I’m aware that the current contracts are less that 1y old, and testing all of its capabilities on mainnet could take another year or two but the current contracts showed some weaknesses and the crypto space is changing rapidly - maybe it’s time to change the contracts sooner knowing that the competition is receiving funding and working on solutions based on latest DAI usage data and research.

Auction throttling and a circuit breaker are both interesting. I am curious as to how this would best be implemented and whether or not it would require a major code change or just some minor tweaking around the edges. Thank you for sharing your thoughts. Anything else I suppose we would discuss later if a 3rd version gets approval in the future.

I do have some other further out there ideas but practical implementations are somewhat more complex and involve using other deposit facilities to provide funds or fees for a kind of liquidation insurance.

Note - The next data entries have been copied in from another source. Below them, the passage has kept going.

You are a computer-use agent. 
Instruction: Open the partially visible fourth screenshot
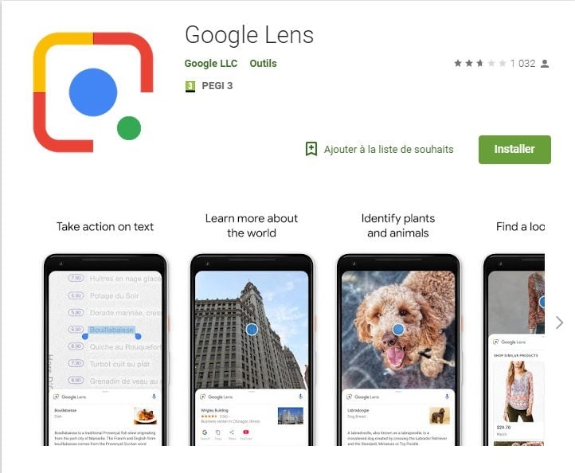[514, 350]
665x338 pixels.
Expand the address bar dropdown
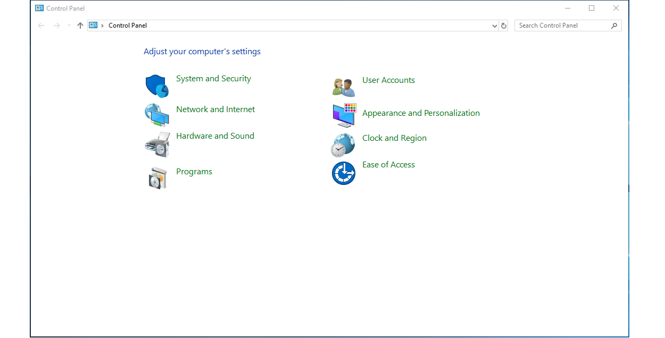494,25
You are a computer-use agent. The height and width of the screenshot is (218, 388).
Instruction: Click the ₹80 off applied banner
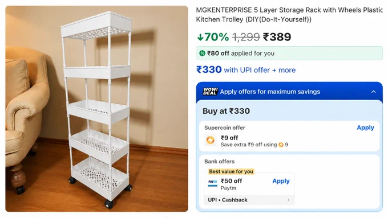pos(289,54)
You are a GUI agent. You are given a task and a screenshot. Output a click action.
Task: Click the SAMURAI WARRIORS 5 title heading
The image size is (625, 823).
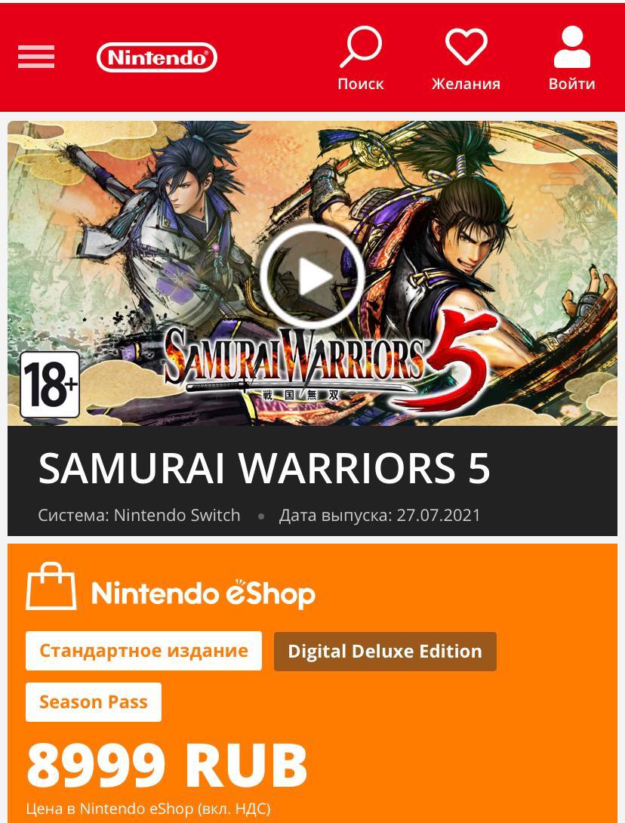point(264,467)
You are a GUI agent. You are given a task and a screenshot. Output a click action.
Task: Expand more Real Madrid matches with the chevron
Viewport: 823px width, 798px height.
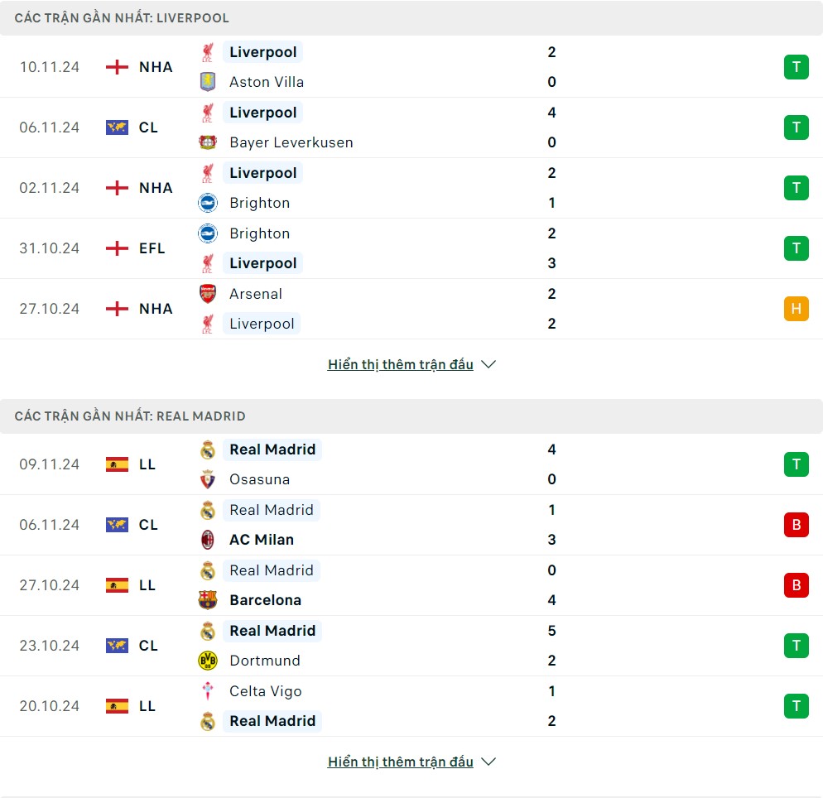click(x=489, y=762)
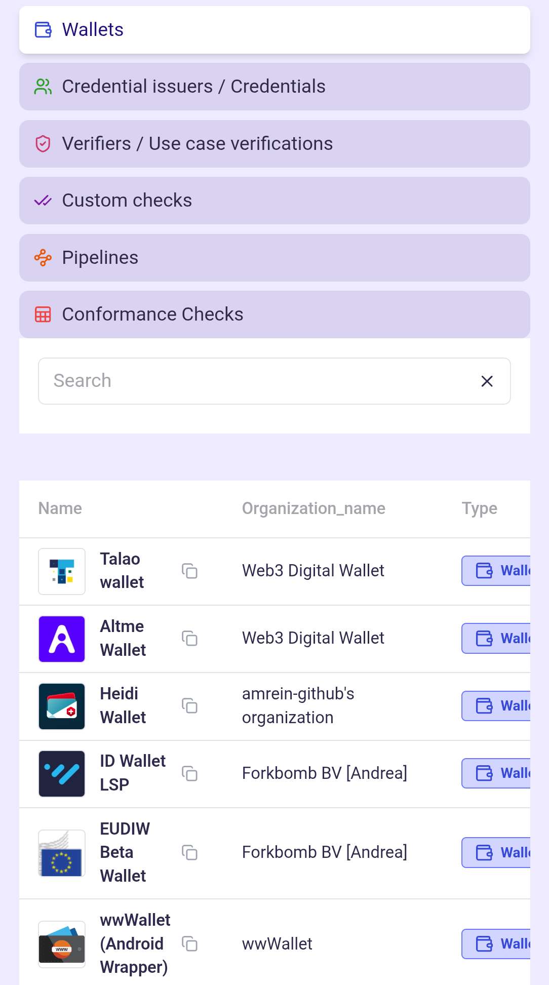This screenshot has width=549, height=985.
Task: Copy the ID Wallet LSP name
Action: (189, 773)
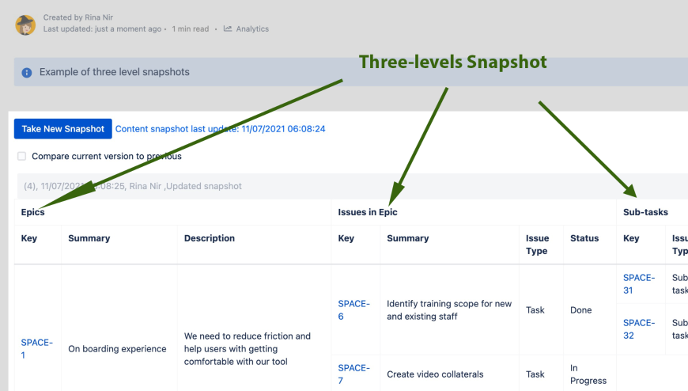The height and width of the screenshot is (391, 688).
Task: Click the Issues in Epic header
Action: [367, 212]
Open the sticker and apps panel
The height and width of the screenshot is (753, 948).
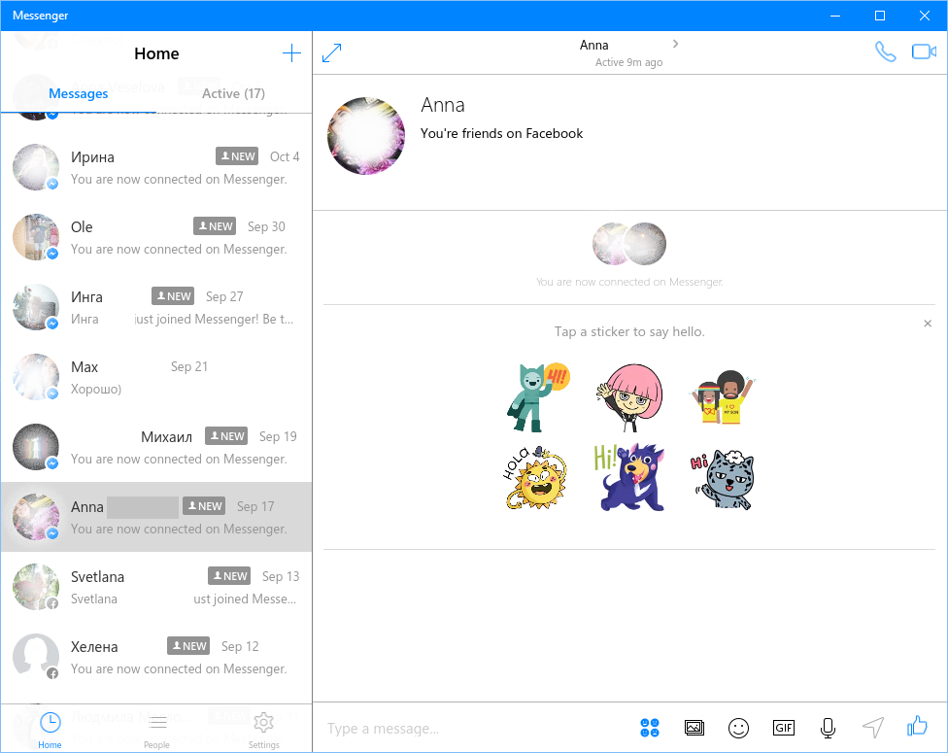click(x=650, y=728)
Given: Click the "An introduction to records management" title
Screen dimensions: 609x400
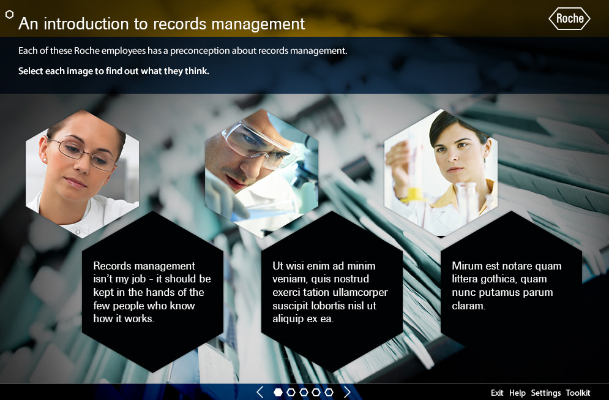Looking at the screenshot, I should coord(162,24).
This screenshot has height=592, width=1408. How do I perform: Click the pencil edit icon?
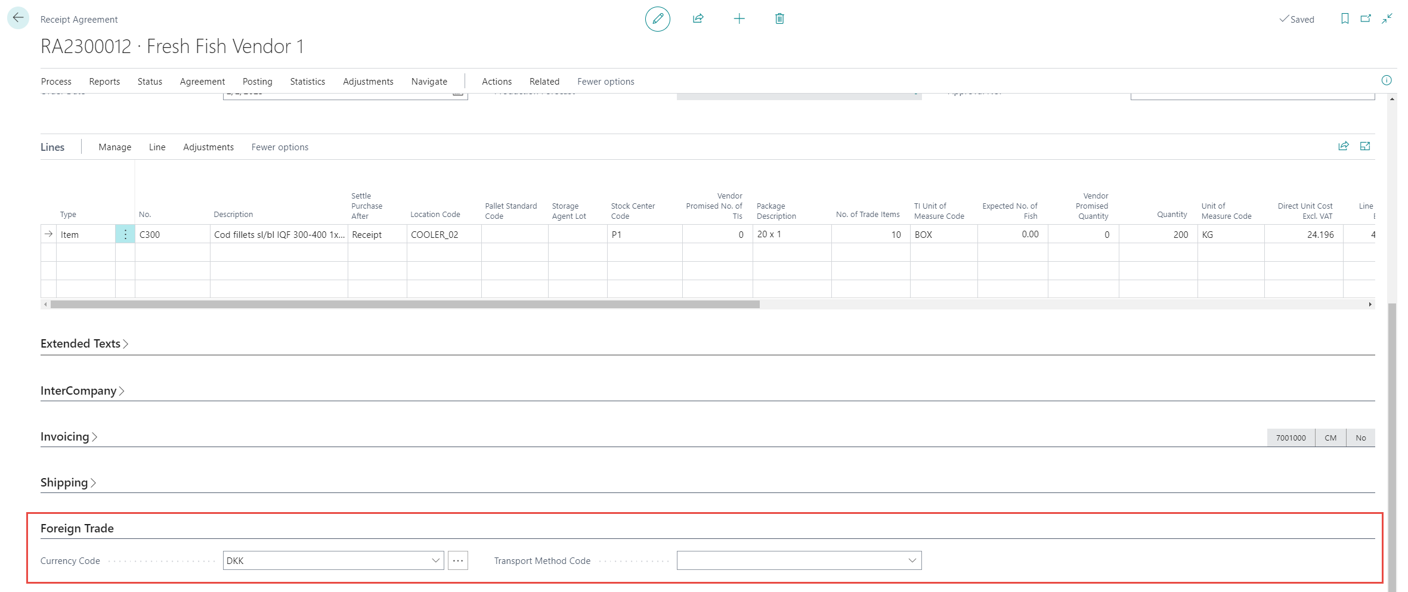657,19
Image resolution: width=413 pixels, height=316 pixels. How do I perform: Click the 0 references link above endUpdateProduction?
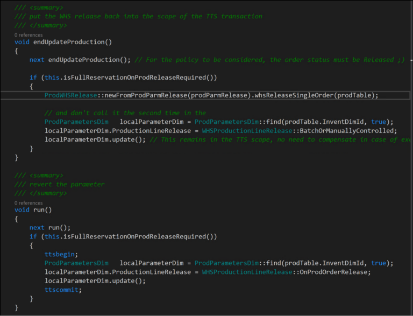(x=29, y=34)
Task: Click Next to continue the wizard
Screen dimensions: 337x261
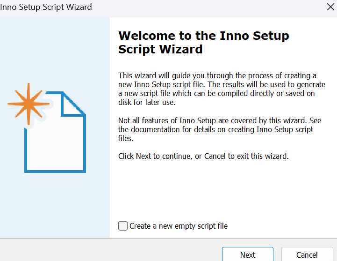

The point here is to pay other people depositing DAI into another facility an additional rate/fee to use their DAI to either backstop auction liquidity (DSR-L which I have not posted yet) or as a kind of backstop insurance mechanism that gives a buffer between 150-120 LR or some such.

The point here is that there are two options to backstop auctions:

  1. Reduce liquidations or provide a means whereby CR can be lowered using another DAI fund to provide the backing.
  2. Use another DAI fund to soak up the auction liquidity under certain conditions (OSM-deal price disjointed percentage) by buying more of the auctioned liquidity at auction prices and then allowing the collateral purchased by the fund to be liquidated periodically (say X Lots of N/hr) by keepers with the deal only going off if the price is some N% above the avg collateral price in DAI in the liquidity fund. Taking 1/2 of the profits here to pay the DAI fund and 1/2 to go to the Surplus.

(2) is basically my DSR-L idea in a nutself minus the details action mechanics. (1) is just an idea I have been tossing around to provide a facility where the user can pay extra to have an additional LR buffer as insurance.

Consider using average 48 hour price of asset to avoid instant liquidations.